Zwolnienia w BAE Systems
Koncern zbrojeniowy BAE Systems będzie się konsultował ze związkami zawodowymi ws. zwolnień 1 775 pracowników: 940 w Portsmouth i 835 w Filton koło Bristolu, oraz Glasgow i Rosyth w Szkocji. Powodem jest duży, niewykorzystany potencjał produkcyjny.
06.11.2013 | aktual.: 06.11.2013 16:55
Koncern zbrojeniowy BAE Systems będzie się konsultował ze związkami zawodowymi ws. zwolnień 1 775 pracowników: 940 w Portsmouth i 835 w Filton koło Bristolu oraz Glasgow i Rosyth w Szkocji.

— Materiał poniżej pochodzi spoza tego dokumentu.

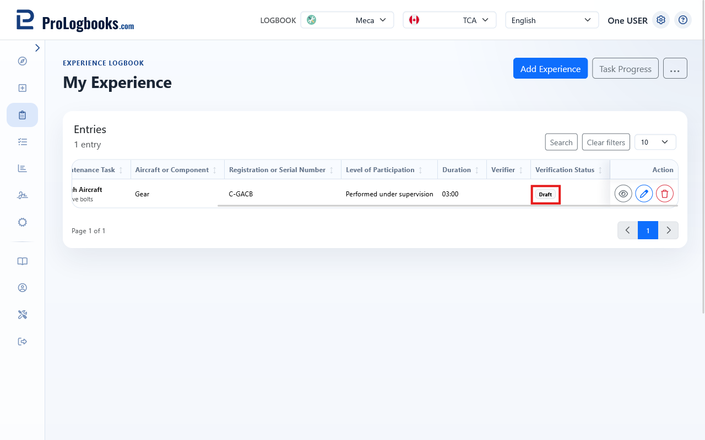This screenshot has height=440, width=705.
Task: Open the compass dashboard icon in sidebar
Action: [x=23, y=61]
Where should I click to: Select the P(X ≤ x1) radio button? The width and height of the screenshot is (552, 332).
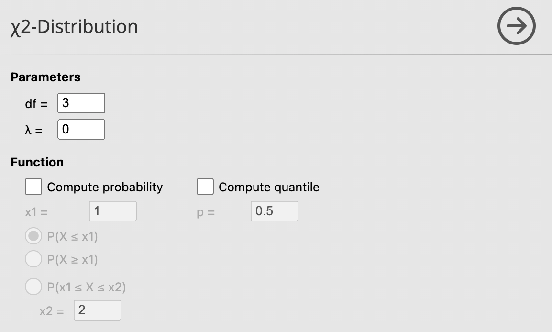(x=33, y=236)
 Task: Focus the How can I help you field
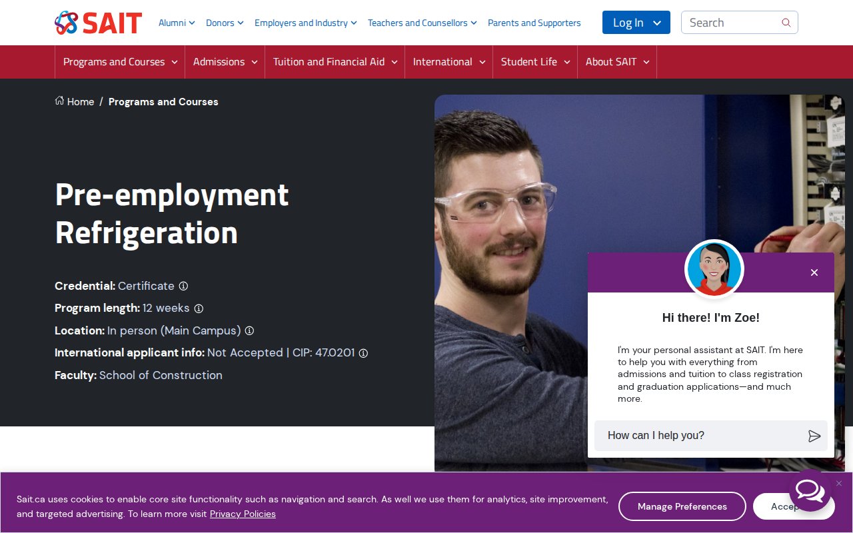click(700, 436)
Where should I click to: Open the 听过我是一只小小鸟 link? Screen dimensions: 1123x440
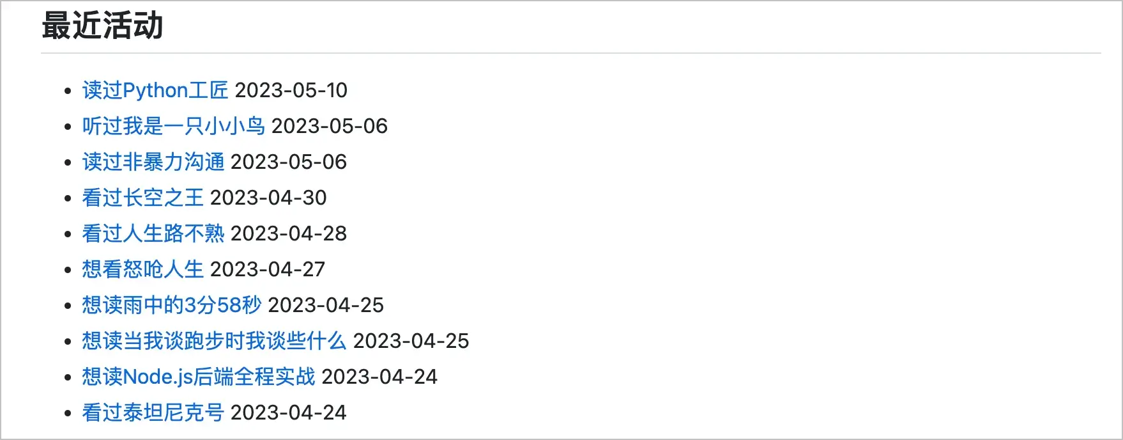(x=173, y=126)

Powodem jest duży, niewykorzystany potencjał produkcyjny.
Wcześniej decyzję BAE Systems zaaprobował rząd godząc się na zamknięcie stoczni w Portsmouth, gdzie statki dla marynarki wojennej produkowano od kilkuset lat. Produkcja ustanie tam w drugim półroczu 2014 r., na miejscu pozostanie tylko 760 pracowników do prac remontowych.
Zanosi się na dalsze zwolnienia w łańcuchu dostaw dla stoczni w Portsmouth, w którym pracuje jest 32 tys. osób, często wysoko wykwalifikowanych, o ile nie zdobędą zamówień z innych źródeł - ostrzegają związki zawodowe.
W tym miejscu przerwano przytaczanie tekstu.